Texte fourni »
___

Monsieur le président, madame la ministre, monsieur le ministre, mes chers collègues, le Gouvernement nous présente ses premières orientations pour le prochain budget. Ce débat n'est pas anodin ; je dirais même qu'il est majeur.
Madame la ministre, monsieur le ministre, vous et le Gouvernement voulez vous présenter comme des réformateurs courageux, qui mettraient fin à une période de « trente ans d'accumulation des déficits » – pour reprendre les termes du rapport – et feraient face à un changement d'époque, comme l'a dit Jean-François Copé. À vous entendre, les gouvernements qui vous ont précédés seraient, avec la crise, les seuls responsables de la situation désastreuse de nos finances publiques.
Jean-François Copé, toujours lui, nous appelait tout à l'heure à la vérité. Eh bien parlons-en !
Votre présentation s'apparente à une stratégie de défausse qui ne trompera personne. Contrairement à ce que vous voulez nous faire croire, la crise est loin d'être l'unique ou même la principale responsable du creusement abyssal du déficit et de l'explosion de la dette depuis 2003, plus encore depuis 2007.
Revenons à l'essentiel, c'est-à-dire à ce dont parlait François Hollande : l'efficacité et la justice, qui ne sont ni l'une ni l'autre présentes dans votre politique.
Ce n'est pas la crise qui explique que notre déficit structurel atteigne plus de 5 % du PIB, soit les deux tiers du déficit actuel de l'État ; ce n'est pas la crise qui a engagé la France dans une spirale d'endettement public insupportable : c'est en grande partie la politique que vous menez.
Ce n'est pas non plus la crise qui explique la baisse préoccupante des recettes fiscales, à hauteur de 100 milliards d'euros en dix ans : ce sont les cadeaux fiscaux massifs auxquels vous avez consenti depuis huit ans et, surtout, la politique clientéliste que vous menez depuis 2007. La liste en est très longue : baisse de l'impôt sur le revenu des plus riches, bouclier fiscal, défiscalisation des heures supplémentaires, suppression de l'imposition sur les grosses successions, baisse de l'ISF, baisse de la TVA dans la restauration – mesure que vous avez raison, monsieur le ministre, de juger contestable – et déremboursements sociaux. Tout cela ne résulte pas de la crise, mais bel et bien des choix économiques du Gouvernement et, surtout, du Président de la République, choix à contre-cycle et, on le voit aujourd'hui, à contresens.

___

Consigne a »
Dans ce discours sur le budget, à quoi l'orateur attribue-t-il la baisse des recettes fiscales, s'il écarte la crise ? Répondez en une à trois phrases.
Le discours et les enregistrements sont deux documents sans lien entre eux.

Données fournies »
___

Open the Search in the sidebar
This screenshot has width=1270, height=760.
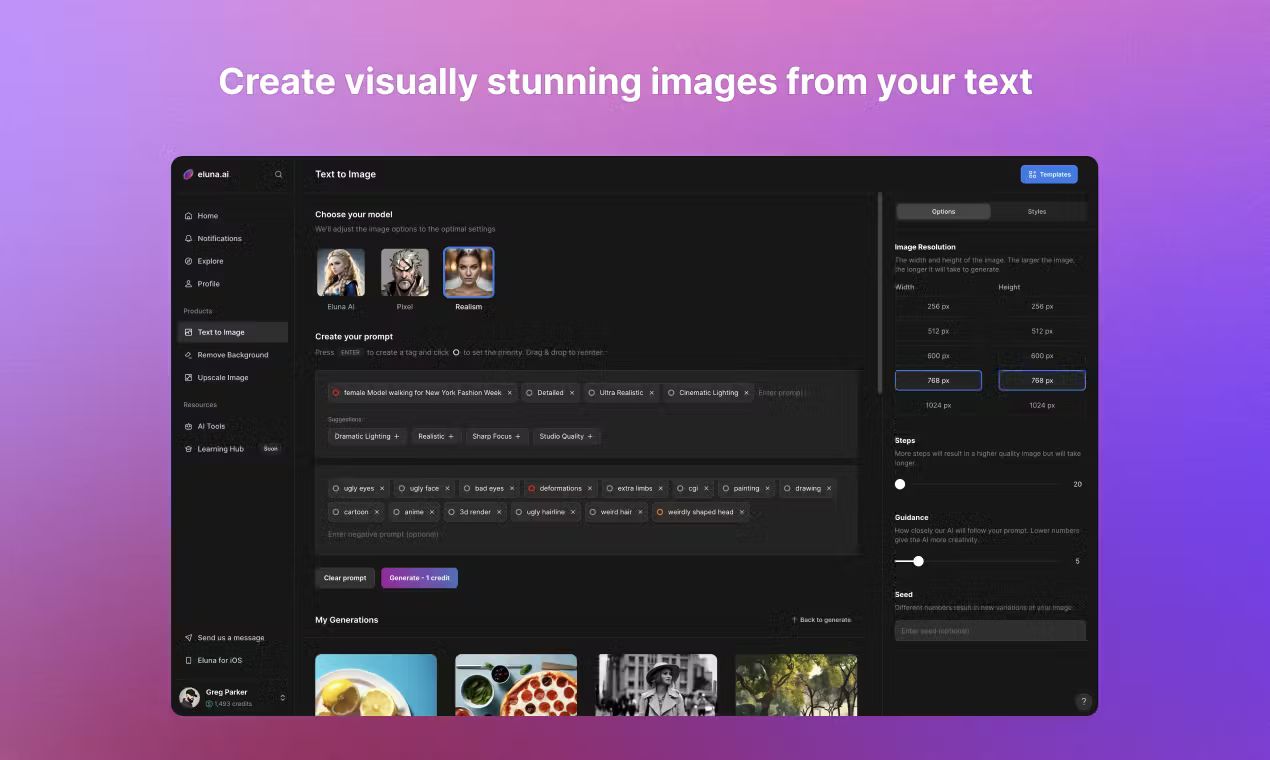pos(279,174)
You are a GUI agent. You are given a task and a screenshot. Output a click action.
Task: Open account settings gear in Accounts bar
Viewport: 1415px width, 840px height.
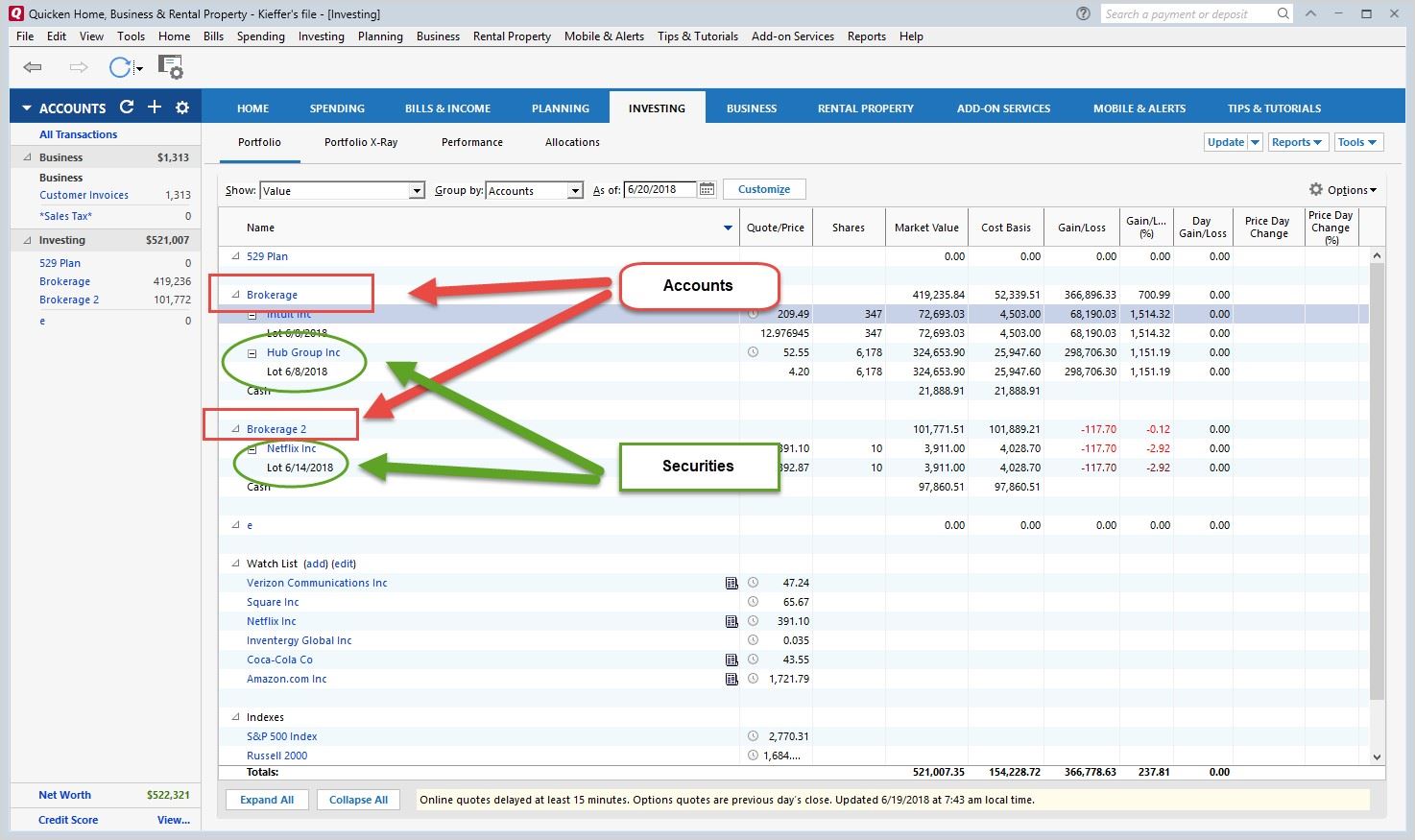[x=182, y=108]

___

Consigne b »
Reproduisez à l'identique toutes les lignes des enregistrements ci-dessus, en laissant de côté les images.

Réponse correcte a »
L'orateur attribue la baisse des recettes fiscales, de 100 milliards d'euros en dix ans, aux cadeaux fiscaux massifs consentis depuis huit ans et surtout à la politique clientéliste menée depuis 2007. Il cite notamment la baisse de l'impôt sur le revenu des plus riches, le bouclier fiscal, la défiscalisation des heures supplémentaires et la baisse de l'ISF. Selon lui, ce sont là des choix économiques du Gouvernement et du Président de la République, et non des effets de la crise.

Réponse correcte b »
Open the Search in the sidebar
This screenshot has width=1270, height=760.
pos(279,174)
You are a GUI agent. You are given a task and a screenshot. Output a click action.
Task: Open account settings gear in Accounts bar
Viewport: 1415px width, 840px height.
[x=182, y=108]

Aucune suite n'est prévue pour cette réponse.